Progenitor cells in the embryonic anterior pituitary abruptly and concurrently depress mitotic rate before progressing to terminal differentiation

The control of progenitor cell proliferation in concert with terminal differentiation during embryonic development is poorly understood. The present paper examines this issue in the different cell lineages of the fetal mouse pituitary. Mouse fetuses were pulse-exposed to 3H-thymidine (3H-T) on a single day between embryonic day (E) 10 and E16 (prior to the onset of hormone phenotype expression) and the 3H-T labeling index of each cell type determined 3 or 4 days later (E13-19), when hormone phenotypes were detectable. In the pars tuberalis primordium, TSHbeta appeared from E13. Of these cells 75.5% were labeled when 3H-T had been administered on E10. Label decreased to 40.8% when it had been incorporated on E11 and was negligible (4.2%) when it had been taken up on E12. In the pars distalis, ACTH appeared on E13, TSHbeta, and PRL on E14, LHbeta/FSHbeta on E15 and GH on E16. When examined on E16, all these cell types were labeled for 50-60% if 3H-T had been injected on E12, but this number dropped to about 15% when 3H-T had been given on E13. Only 5-10% of the hormonal cells had taken up label when E14, 15, and 16 were the days of 3H-T administration.
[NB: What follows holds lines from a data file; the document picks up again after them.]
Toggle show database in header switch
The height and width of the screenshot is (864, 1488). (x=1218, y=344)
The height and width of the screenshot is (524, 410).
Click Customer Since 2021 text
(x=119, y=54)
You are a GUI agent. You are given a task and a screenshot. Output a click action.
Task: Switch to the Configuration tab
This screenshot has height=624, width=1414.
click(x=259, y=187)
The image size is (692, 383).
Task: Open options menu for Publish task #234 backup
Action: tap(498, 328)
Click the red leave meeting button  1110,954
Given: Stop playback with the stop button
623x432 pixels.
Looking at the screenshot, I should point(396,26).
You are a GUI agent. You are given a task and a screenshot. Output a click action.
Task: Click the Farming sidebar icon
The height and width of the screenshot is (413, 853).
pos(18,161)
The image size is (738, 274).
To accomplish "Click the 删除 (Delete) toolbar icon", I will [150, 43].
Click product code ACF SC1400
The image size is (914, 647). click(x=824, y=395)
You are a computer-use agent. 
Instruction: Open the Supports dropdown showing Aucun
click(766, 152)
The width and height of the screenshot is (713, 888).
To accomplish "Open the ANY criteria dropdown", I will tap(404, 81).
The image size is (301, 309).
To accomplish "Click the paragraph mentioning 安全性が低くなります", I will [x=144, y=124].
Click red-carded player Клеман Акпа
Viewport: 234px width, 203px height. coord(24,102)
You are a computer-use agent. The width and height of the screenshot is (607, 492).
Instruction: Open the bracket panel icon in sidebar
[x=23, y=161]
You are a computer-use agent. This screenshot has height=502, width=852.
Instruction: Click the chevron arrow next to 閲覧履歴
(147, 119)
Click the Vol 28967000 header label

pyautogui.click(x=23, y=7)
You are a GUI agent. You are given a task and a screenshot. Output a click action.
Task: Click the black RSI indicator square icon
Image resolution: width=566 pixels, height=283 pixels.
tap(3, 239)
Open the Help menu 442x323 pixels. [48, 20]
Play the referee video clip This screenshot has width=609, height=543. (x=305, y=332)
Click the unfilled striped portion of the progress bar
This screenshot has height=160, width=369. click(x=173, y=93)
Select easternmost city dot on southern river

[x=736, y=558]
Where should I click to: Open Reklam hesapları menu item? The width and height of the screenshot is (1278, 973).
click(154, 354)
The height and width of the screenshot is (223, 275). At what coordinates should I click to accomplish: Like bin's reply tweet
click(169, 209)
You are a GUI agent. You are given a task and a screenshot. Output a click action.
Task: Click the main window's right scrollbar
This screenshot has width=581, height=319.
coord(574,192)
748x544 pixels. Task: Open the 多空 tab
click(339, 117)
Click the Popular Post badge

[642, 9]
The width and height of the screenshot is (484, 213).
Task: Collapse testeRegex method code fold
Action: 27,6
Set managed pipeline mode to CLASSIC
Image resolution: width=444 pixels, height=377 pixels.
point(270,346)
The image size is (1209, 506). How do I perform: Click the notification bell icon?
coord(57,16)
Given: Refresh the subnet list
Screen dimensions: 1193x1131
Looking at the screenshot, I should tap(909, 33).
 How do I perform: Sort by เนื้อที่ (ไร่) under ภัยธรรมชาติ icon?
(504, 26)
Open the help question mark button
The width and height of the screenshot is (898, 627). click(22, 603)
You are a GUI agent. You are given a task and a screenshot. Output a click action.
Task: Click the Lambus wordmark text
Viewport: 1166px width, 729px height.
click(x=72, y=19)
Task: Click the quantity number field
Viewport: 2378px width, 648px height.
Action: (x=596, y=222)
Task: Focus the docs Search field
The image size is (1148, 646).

The decline in overall labeling index (LI) within both parts of the pituitary was significantly smaller than that in the hormone expressing cells. It is concluded that an outspoken decline in proliferation of the cells destined to become hormone-expressing cell types occurs one to several days before these hormones come to expression. In the pars distalis, this decline occurs at a common time point i.e. between E12 and E13 for each cell type. Pars tuberalis and pars distalis TSHbeta cells show distinct 3H-T labeling profiles, suggesting distinct cell lineage sources for each.